■ **Stored data**
* * * * * * * * *

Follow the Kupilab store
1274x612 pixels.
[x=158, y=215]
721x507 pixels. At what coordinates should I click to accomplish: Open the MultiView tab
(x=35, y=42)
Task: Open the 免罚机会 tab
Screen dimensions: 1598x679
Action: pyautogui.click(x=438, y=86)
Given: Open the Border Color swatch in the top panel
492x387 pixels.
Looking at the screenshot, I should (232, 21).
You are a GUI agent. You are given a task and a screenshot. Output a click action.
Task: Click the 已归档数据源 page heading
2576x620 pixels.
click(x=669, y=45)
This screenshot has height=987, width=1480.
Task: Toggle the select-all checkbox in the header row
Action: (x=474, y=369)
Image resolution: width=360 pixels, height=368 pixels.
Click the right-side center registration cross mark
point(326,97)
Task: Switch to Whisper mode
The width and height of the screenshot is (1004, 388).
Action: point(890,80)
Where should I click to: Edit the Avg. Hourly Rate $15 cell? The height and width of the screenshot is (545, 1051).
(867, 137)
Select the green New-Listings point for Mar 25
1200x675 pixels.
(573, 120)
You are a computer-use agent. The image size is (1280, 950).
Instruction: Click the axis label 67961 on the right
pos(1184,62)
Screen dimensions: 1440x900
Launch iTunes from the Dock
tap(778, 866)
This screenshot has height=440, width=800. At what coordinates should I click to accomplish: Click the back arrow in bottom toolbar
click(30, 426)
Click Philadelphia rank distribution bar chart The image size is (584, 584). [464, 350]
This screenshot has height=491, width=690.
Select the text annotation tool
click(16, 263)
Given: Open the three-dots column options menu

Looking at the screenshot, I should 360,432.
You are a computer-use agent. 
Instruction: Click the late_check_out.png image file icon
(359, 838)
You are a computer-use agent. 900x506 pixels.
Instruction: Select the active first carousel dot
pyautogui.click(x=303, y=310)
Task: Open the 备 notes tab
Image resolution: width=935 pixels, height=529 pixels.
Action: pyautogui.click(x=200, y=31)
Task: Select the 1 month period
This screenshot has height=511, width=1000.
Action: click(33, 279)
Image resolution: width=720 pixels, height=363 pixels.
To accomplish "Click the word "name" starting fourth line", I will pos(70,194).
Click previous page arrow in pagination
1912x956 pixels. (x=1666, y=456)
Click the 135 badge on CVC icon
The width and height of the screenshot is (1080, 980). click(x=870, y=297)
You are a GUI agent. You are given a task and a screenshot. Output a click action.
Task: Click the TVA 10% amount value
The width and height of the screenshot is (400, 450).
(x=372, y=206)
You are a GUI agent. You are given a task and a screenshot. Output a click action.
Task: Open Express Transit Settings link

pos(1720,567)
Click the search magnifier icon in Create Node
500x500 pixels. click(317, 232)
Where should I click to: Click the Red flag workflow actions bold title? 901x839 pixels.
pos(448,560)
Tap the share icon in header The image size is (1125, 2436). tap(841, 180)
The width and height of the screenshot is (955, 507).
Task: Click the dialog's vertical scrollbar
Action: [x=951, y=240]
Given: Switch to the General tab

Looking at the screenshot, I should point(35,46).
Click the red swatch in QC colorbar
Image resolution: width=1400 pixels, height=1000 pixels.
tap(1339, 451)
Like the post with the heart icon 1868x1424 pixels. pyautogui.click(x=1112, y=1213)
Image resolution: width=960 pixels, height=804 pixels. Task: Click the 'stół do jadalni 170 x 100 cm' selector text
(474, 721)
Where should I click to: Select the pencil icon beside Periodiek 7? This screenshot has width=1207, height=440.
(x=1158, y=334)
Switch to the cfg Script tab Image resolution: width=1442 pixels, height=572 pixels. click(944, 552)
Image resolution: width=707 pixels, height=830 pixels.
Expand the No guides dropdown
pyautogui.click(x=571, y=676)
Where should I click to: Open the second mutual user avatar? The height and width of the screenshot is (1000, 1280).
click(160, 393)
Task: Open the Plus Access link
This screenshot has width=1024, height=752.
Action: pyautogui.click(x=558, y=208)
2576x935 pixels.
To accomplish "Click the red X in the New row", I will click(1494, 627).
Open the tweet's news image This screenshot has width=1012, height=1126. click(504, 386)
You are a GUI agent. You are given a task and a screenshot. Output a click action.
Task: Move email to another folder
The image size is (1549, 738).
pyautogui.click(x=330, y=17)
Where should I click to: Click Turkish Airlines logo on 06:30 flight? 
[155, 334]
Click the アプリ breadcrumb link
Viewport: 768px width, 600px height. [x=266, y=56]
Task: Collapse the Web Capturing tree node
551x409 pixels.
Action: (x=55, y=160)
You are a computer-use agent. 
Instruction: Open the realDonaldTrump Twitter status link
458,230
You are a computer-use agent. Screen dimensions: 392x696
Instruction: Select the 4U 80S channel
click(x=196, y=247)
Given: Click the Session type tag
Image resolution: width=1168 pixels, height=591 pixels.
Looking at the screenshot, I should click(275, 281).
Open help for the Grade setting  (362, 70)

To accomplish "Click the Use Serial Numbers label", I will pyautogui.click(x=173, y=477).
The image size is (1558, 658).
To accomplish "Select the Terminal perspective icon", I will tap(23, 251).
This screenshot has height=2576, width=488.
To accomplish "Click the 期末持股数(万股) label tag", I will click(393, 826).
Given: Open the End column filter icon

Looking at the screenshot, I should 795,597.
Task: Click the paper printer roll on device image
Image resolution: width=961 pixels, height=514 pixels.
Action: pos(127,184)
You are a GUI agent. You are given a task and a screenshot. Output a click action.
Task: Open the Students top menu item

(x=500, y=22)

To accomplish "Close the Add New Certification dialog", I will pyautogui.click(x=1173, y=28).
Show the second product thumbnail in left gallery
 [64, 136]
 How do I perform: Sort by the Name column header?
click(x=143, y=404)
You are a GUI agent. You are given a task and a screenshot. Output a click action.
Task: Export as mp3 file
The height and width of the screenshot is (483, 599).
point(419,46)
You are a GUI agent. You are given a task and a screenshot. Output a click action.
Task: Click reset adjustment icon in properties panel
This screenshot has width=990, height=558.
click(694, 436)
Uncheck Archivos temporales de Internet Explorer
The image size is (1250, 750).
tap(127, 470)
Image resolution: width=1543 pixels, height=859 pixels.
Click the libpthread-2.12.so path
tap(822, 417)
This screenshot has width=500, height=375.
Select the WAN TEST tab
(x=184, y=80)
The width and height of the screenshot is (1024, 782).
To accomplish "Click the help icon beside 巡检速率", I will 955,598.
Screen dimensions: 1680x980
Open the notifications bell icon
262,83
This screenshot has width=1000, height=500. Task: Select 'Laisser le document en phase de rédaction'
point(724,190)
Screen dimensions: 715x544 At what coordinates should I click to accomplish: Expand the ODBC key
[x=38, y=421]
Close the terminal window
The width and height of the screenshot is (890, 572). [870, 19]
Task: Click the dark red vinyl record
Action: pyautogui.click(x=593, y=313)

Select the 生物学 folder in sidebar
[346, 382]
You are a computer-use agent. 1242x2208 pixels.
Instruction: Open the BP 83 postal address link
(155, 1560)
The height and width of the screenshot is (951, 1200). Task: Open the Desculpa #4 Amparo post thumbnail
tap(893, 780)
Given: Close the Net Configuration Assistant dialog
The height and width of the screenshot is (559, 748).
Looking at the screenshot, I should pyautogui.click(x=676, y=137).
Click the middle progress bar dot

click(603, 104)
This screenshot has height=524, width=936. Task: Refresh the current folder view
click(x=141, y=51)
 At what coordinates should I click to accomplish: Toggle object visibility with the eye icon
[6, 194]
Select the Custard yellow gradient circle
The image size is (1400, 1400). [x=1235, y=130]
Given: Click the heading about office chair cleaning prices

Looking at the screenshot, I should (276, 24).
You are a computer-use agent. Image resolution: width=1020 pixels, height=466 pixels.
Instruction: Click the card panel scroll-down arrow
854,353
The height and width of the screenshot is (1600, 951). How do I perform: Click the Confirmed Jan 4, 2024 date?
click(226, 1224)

* * * * * * * * *

■ **Directions for this task**
All records above must be set down exactly, please.

■ **Reply to the task**
Follow the Kupilab store
1274x612 pixels.
[x=158, y=215]
721x507 pixels. At what coordinates should I click to accomplish: Open the MultiView tab
(x=35, y=42)
Task: Open the 免罚机会 tab
Screen dimensions: 1598x679
Action: pyautogui.click(x=438, y=86)
Given: Open the Border Color swatch in the top panel
492x387 pixels.
Looking at the screenshot, I should (232, 21).
You are a GUI agent. You are given a task and a screenshot. Output a click action.
Task: Click the 已归档数据源 page heading
2576x620 pixels.
click(x=669, y=45)
This screenshot has height=987, width=1480.
Task: Toggle the select-all checkbox in the header row
Action: (x=474, y=369)
Image resolution: width=360 pixels, height=368 pixels.
Click the right-side center registration cross mark
point(326,97)
Task: Switch to Whisper mode
The width and height of the screenshot is (1004, 388).
Action: point(890,80)
Where should I click to: Edit the Avg. Hourly Rate $15 cell? The height and width of the screenshot is (545, 1051).
(867, 137)
Select the green New-Listings point for Mar 25
1200x675 pixels.
(573, 120)
You are a computer-use agent. The image size is (1280, 950).
Instruction: Click the axis label 67961 on the right
pos(1184,62)
Screen dimensions: 1440x900
Launch iTunes from the Dock
tap(778, 866)
This screenshot has height=440, width=800. At what coordinates should I click to accomplish: Click the back arrow in bottom toolbar
click(30, 426)
Click Philadelphia rank distribution bar chart The image size is (584, 584). [464, 350]
This screenshot has height=491, width=690.
Select the text annotation tool
click(16, 263)
Given: Open the three-dots column options menu

Looking at the screenshot, I should 360,432.
You are a computer-use agent. 
Instruction: Click the late_check_out.png image file icon
(359, 838)
You are a computer-use agent. 900x506 pixels.
Instruction: Select the active first carousel dot
pyautogui.click(x=303, y=310)
Task: Open the 备 notes tab
Image resolution: width=935 pixels, height=529 pixels.
Action: pyautogui.click(x=200, y=31)
Task: Select the 1 month period
This screenshot has height=511, width=1000.
Action: click(33, 279)
Image resolution: width=720 pixels, height=363 pixels.
To accomplish "Click the word "name" starting fourth line", I will pos(70,194).
Click previous page arrow in pagination
1912x956 pixels. (x=1666, y=456)
Click the 135 badge on CVC icon
The width and height of the screenshot is (1080, 980). click(x=870, y=297)
You are a GUI agent. You are given a task and a screenshot. Output a click action.
Task: Click the TVA 10% amount value
The width and height of the screenshot is (400, 450).
(x=372, y=206)
You are a GUI agent. You are given a task and a screenshot. Output a click action.
Task: Open Express Transit Settings link

pos(1720,567)
Click the search magnifier icon in Create Node
500x500 pixels. click(317, 232)
Where should I click to: Click the Red flag workflow actions bold title? 901x839 pixels.
pos(448,560)
Tap the share icon in header The image size is (1125, 2436). tap(841, 180)
The width and height of the screenshot is (955, 507).
Task: Click the dialog's vertical scrollbar
Action: [x=951, y=240]
Given: Switch to the General tab

Looking at the screenshot, I should point(35,46).
Click the red swatch in QC colorbar
Image resolution: width=1400 pixels, height=1000 pixels.
tap(1339, 451)
Like the post with the heart icon 1868x1424 pixels. pyautogui.click(x=1112, y=1213)
Image resolution: width=960 pixels, height=804 pixels. Task: Click the 'stół do jadalni 170 x 100 cm' selector text
(474, 721)
Where should I click to: Select the pencil icon beside Periodiek 7? This screenshot has width=1207, height=440.
(x=1158, y=334)
Switch to the cfg Script tab Image resolution: width=1442 pixels, height=572 pixels. click(944, 552)
Image resolution: width=707 pixels, height=830 pixels.
Expand the No guides dropdown
pyautogui.click(x=571, y=676)
Where should I click to: Open the second mutual user avatar? The height and width of the screenshot is (1000, 1280).
click(160, 393)
Task: Open the Plus Access link
This screenshot has width=1024, height=752.
Action: pyautogui.click(x=558, y=208)
2576x935 pixels.
To accomplish "Click the red X in the New row", I will click(1494, 627).
Open the tweet's news image This screenshot has width=1012, height=1126. click(504, 386)
You are a GUI agent. You are given a task and a screenshot. Output a click action.
Task: Move email to another folder
The image size is (1549, 738).
pyautogui.click(x=330, y=17)
Where should I click to: Click Turkish Airlines logo on 06:30 flight? 
[155, 334]
Click the アプリ breadcrumb link
Viewport: 768px width, 600px height. [x=266, y=56]
Task: Collapse the Web Capturing tree node
551x409 pixels.
Action: (x=55, y=160)
You are a computer-use agent. 
Instruction: Open the realDonaldTrump Twitter status link
458,230
You are a computer-use agent. Screen dimensions: 392x696
Instruction: Select the 4U 80S channel
click(x=196, y=247)
Given: Click the Session type tag
Image resolution: width=1168 pixels, height=591 pixels.
Looking at the screenshot, I should click(275, 281).
Open help for the Grade setting  (362, 70)

To accomplish "Click the Use Serial Numbers label", I will pyautogui.click(x=173, y=477).
The image size is (1558, 658).
To accomplish "Select the Terminal perspective icon", I will tap(23, 251).
This screenshot has height=2576, width=488.
To accomplish "Click the 期末持股数(万股) label tag", I will click(393, 826).
Given: Open the End column filter icon

Looking at the screenshot, I should 795,597.
Task: Click the paper printer roll on device image
Image resolution: width=961 pixels, height=514 pixels.
Action: pos(127,184)
You are a GUI agent. You are given a task and a screenshot. Output a click action.
Task: Open the Students top menu item

(x=500, y=22)

To accomplish "Close the Add New Certification dialog", I will pyautogui.click(x=1173, y=28).
Show the second product thumbnail in left gallery
 [64, 136]
 How do I perform: Sort by the Name column header?
click(x=143, y=404)
You are a GUI agent. You are given a task and a screenshot. Output a click action.
Task: Export as mp3 file
The height and width of the screenshot is (483, 599).
point(419,46)
You are a GUI agent. You are given a task and a screenshot. Output a click action.
Task: Click reset adjustment icon in properties panel
This screenshot has width=990, height=558.
click(694, 436)
Uncheck Archivos temporales de Internet Explorer
The image size is (1250, 750).
tap(127, 470)
Image resolution: width=1543 pixels, height=859 pixels.
Click the libpthread-2.12.so path
tap(822, 417)
This screenshot has width=500, height=375.
Select the WAN TEST tab
(x=184, y=80)
The width and height of the screenshot is (1024, 782).
To accomplish "Click the help icon beside 巡检速率", I will 955,598.
Screen dimensions: 1680x980
Open the notifications bell icon
262,83
This screenshot has width=1000, height=500. Task: Select 'Laisser le document en phase de rédaction'
point(724,190)
Screen dimensions: 715x544 At what coordinates should I click to accomplish: Expand the ODBC key
[x=38, y=421]
Close the terminal window
The width and height of the screenshot is (890, 572). [870, 19]
Task: Click the dark red vinyl record
Action: pyautogui.click(x=593, y=313)

Select the 生物学 folder in sidebar
[346, 382]
You are a computer-use agent. 1242x2208 pixels.
Instruction: Open the BP 83 postal address link
(155, 1560)
The height and width of the screenshot is (951, 1200). Task: Open the Desculpa #4 Amparo post thumbnail
tap(893, 780)
Given: Close the Net Configuration Assistant dialog
The height and width of the screenshot is (559, 748).
Looking at the screenshot, I should pyautogui.click(x=676, y=137).
Click the middle progress bar dot

click(603, 104)
This screenshot has height=524, width=936. Task: Refresh the current folder view
click(x=141, y=51)
 At what coordinates should I click to accomplish: Toggle object visibility with the eye icon
[6, 194]
Select the Custard yellow gradient circle
The image size is (1400, 1400). [x=1235, y=130]
Given: Click the heading about office chair cleaning prices

Looking at the screenshot, I should (276, 24).
You are a computer-use agent. Image resolution: width=1020 pixels, height=466 pixels.
Instruction: Click the card panel scroll-down arrow
854,353
The height and width of the screenshot is (1600, 951). How do I perform: Click the Confirmed Jan 4, 2024 date?
click(226, 1224)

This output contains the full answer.